Even though witchcraft is often portrayed as innocent, it is strictly forbidden in the Word of God (Deuteronomy 18:9-14, Leviticus 19:31, 20:6; Isaiah 8:19).
Regardless of what some think, witchcraft opens the door to demonic forces. Package them in the latest fashion or present them on Hollywood’s silver screen, but there are no such things as good demonic powers. Jesus said, “The thief cometh not, but for to steal, and to kill, and to destroy: I am come that they might have life, and that they might have it more abundantly” (John 10:10). It would be best for all to take heed to His Word.

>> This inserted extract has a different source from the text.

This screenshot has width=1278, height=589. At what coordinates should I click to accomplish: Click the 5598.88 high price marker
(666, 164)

Witchcraft is a bonafide demonic power released through various activities such as words, spells, amulets, charms, occult powers, chants, magic, drugs, potions, or directive prophecies. It’s far more than meeting in a forest to worship Mother Earth and hugging pine trees. Witchcraft is a power that influences people, gives a place to demon activity, battles against the minds of men, challenges the Church of Jesus Christ, buffets the maturity of believers, hinders church growth, comes against families, marriages and relationships, and frustrates the advancement of the Gospel of Jesus Christ.

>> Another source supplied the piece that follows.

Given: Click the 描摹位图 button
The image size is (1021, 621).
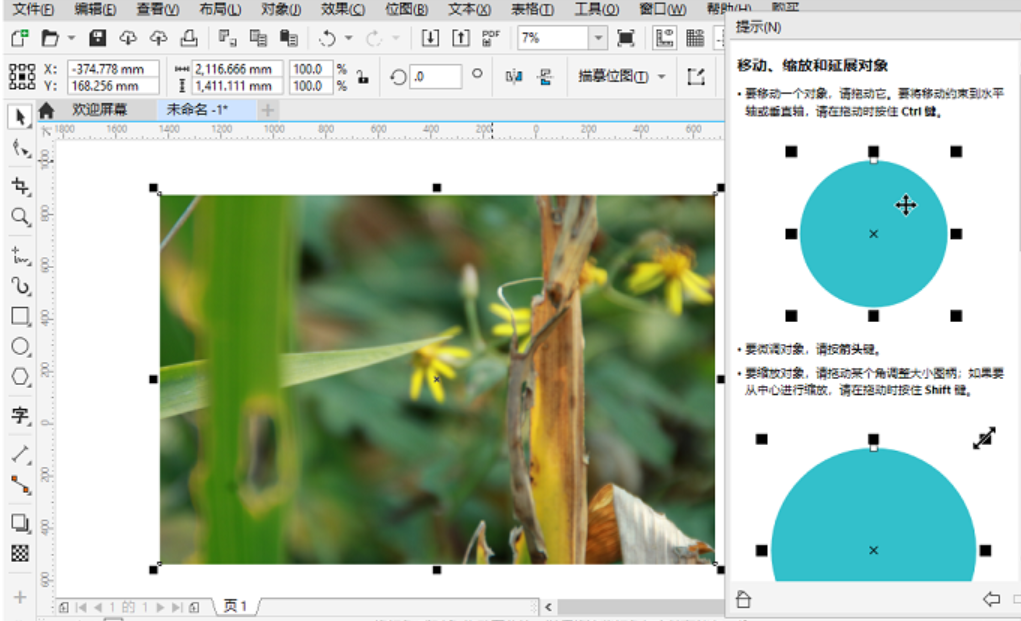Looking at the screenshot, I should click(x=613, y=77).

Witchcraft, however, is more common that one would think. I want to break away from the traditional look at witchcraft and explore some other manifestations of this evil force. I know a true born again believer would never cast a spell or drink a potion, but could there be other forms of witchcraft mentioned in the Bible? Let’s take a look at witchcraft operations from a different perspective, through the old fallen nature–the flesh.

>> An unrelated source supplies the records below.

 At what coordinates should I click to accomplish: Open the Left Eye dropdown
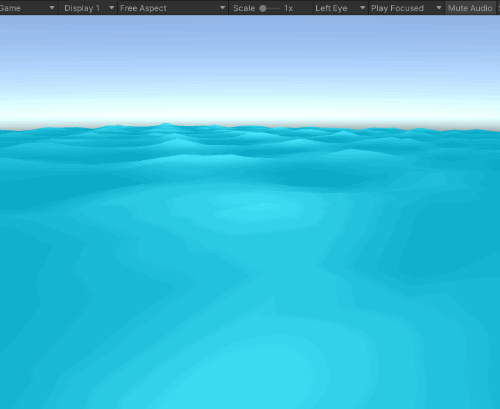[x=340, y=8]
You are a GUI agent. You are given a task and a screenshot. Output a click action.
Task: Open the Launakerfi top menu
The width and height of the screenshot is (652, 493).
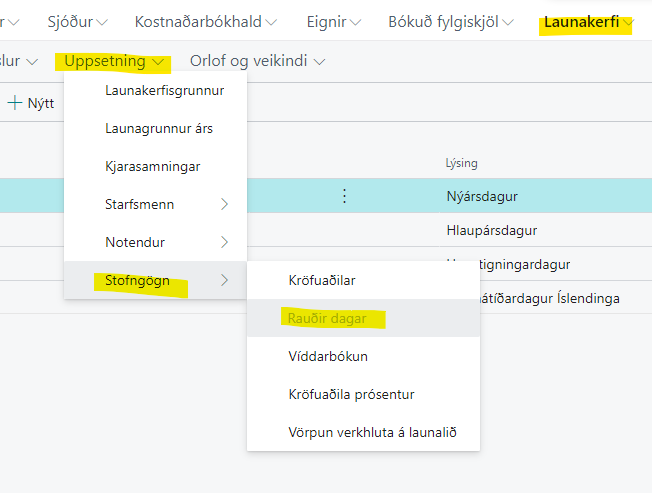(588, 22)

BEWITCHED, SPIRIT AND FLESH
Witchcraft can be released through the rebellious and the stubborn, both actions described in the Word of God as workings of the flesh. Scripture says,
“O foolish Galatians, who hath bewitched you, that ye should not obey the truth, before whose eyes Jesus Christ hath been evidently set forth, crucified among you? This only would I learn of you, Received ye the Spirit by the works of the law, or by the hearing of faith? Are ye so foolish? Having begun in the Spirit, are ye now made perfect by the flesh?” (Galatians 3:1-3).
Notice the words bewitched, spirit and flesh. The word bewitched, Greek baskaino, means to be charmed, seduced, or to be placed under a spell. In the Old English language bewitched comes from the word biwiccian, meaning the working or the result of Wicca sorcery. The writer of Galatians ties witchcraft to the manifesting or workings of the flesh. The meaning of flesh in this scripture is the Greek word sarx, meaning the carnal mind, or better described as the earthly nature of man apart from the Spirit of God. A person, therefore, who is “governed” by the actions of the flesh (sarx), can release witchcraft upon himself or others. No, he or she doesn’t become a Wiccan recruit, but, nevertheless, like the Galatians, enters into a foolish and illusory area of life.
Have you ever been around a person whose negative body language, tone of voice, stubbornness, or contentious attitude made you feel like you were walking on eggshells around them? Or his or her actions made you feel like he or she would lash out at you at any moment? Did you get a sick feeling in the pit of your stomach? Could that feeling be the result of a subtle form of witchcraft emanating from the flesh? Even though nothing much was said, did you still feel some sort of force emanating from the person? Did you understand the nonverbal message? That subtle force from the flesh is a form of witchcraft. The writer who corrected the foolish Galatians, the Apostle Paul didn’t stop there to make this plain to us. He said,
“Now the works of the flesh are manifest, which are these; adultery, fornication, uncleanness, lasciviousness (unbridled lust), idolatry, witchcraft, hatred, variance (contention), emulations (jealous rivalry), wrath, strife, seditions, heresies, envyings, murders, drunkenness, revellings (evil carousing), and such like: of the which I tell you before, as I have also told you in time past, that they which do such things shall not inherit the kingdom of God” (Galatians 5:19-21).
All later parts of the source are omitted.